Activity = Nothing but an exact copy of the data should be output.

Items from a dataset =
/---

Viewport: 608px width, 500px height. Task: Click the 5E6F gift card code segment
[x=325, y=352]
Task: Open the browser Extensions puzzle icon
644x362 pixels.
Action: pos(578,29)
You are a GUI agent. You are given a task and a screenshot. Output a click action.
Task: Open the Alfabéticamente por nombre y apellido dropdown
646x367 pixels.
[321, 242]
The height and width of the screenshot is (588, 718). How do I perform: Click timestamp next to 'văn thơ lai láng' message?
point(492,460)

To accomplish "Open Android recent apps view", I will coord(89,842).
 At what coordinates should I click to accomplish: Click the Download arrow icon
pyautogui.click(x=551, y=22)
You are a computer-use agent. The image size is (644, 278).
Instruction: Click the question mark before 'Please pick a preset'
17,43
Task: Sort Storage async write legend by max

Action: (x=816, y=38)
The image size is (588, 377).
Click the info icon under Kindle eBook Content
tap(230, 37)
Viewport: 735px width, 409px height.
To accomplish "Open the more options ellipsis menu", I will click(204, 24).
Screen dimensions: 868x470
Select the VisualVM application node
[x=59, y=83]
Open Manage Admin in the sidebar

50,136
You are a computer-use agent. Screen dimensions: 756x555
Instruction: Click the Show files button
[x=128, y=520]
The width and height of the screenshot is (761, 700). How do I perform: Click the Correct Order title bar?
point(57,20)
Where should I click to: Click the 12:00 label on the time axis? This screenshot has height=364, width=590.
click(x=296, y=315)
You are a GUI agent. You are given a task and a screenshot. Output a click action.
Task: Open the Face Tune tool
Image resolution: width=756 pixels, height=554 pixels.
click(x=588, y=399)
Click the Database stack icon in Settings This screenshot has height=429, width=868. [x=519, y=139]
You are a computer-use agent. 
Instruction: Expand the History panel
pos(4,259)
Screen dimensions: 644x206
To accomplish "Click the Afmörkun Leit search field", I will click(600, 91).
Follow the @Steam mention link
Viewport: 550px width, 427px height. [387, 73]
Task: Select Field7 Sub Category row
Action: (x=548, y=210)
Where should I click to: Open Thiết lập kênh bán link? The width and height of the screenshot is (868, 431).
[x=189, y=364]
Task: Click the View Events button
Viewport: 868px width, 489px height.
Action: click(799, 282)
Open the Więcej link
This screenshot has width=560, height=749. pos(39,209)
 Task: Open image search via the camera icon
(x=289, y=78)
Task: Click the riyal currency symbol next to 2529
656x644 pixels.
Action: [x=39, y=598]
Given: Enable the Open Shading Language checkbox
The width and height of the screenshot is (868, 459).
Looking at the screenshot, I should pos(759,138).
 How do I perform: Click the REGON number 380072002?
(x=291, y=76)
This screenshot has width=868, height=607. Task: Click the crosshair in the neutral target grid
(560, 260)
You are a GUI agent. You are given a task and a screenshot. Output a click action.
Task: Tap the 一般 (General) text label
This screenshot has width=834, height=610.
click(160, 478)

\---

Answer section =
Viewport: 608px width, 500px height. Task: Click the 5E6F gift card code segment
[x=325, y=352]
Task: Open the browser Extensions puzzle icon
644x362 pixels.
Action: pos(578,29)
You are a GUI agent. You are given a task and a screenshot. Output a click action.
Task: Open the Alfabéticamente por nombre y apellido dropdown
646x367 pixels.
[321, 242]
The height and width of the screenshot is (588, 718). How do I perform: Click timestamp next to 'văn thơ lai láng' message?
point(492,460)

To accomplish "Open Android recent apps view", I will coord(89,842).
 At what coordinates should I click to accomplish: Click the Download arrow icon
pyautogui.click(x=551, y=22)
You are a computer-use agent. The image size is (644, 278).
Instruction: Click the question mark before 'Please pick a preset'
17,43
Task: Sort Storage async write legend by max

Action: (x=816, y=38)
The image size is (588, 377).
Click the info icon under Kindle eBook Content
tap(230, 37)
Viewport: 735px width, 409px height.
To accomplish "Open the more options ellipsis menu", I will click(204, 24).
Screen dimensions: 868x470
Select the VisualVM application node
[x=59, y=83]
Open Manage Admin in the sidebar

50,136
You are a computer-use agent. Screen dimensions: 756x555
Instruction: Click the Show files button
[x=128, y=520]
The width and height of the screenshot is (761, 700). How do I perform: Click the Correct Order title bar?
point(57,20)
Where should I click to: Click the 12:00 label on the time axis? This screenshot has height=364, width=590.
click(x=296, y=315)
You are a GUI agent. You are given a task and a screenshot. Output a click action.
Task: Open the Face Tune tool
Image resolution: width=756 pixels, height=554 pixels.
click(x=588, y=399)
Click the Database stack icon in Settings This screenshot has height=429, width=868. [x=519, y=139]
You are a computer-use agent. 
Instruction: Expand the History panel
pos(4,259)
Screen dimensions: 644x206
To accomplish "Click the Afmörkun Leit search field", I will click(600, 91).
Follow the @Steam mention link
Viewport: 550px width, 427px height. [387, 73]
Task: Select Field7 Sub Category row
Action: (x=548, y=210)
Where should I click to: Open Thiết lập kênh bán link? The width and height of the screenshot is (868, 431).
[x=189, y=364]
Task: Click the View Events button
Viewport: 868px width, 489px height.
Action: click(799, 282)
Open the Więcej link
This screenshot has width=560, height=749. pos(39,209)
 Task: Open image search via the camera icon
(x=289, y=78)
Task: Click the riyal currency symbol next to 2529
656x644 pixels.
Action: [x=39, y=598]
Given: Enable the Open Shading Language checkbox
The width and height of the screenshot is (868, 459).
Looking at the screenshot, I should pos(759,138).
 How do I perform: Click the REGON number 380072002?
(x=291, y=76)
This screenshot has width=868, height=607. Task: Click the crosshair in the neutral target grid
(560, 260)
You are a GUI agent. You are given a task and a screenshot. Output a click action.
Task: Tap the 一般 (General) text label
This screenshot has width=834, height=610.
click(160, 478)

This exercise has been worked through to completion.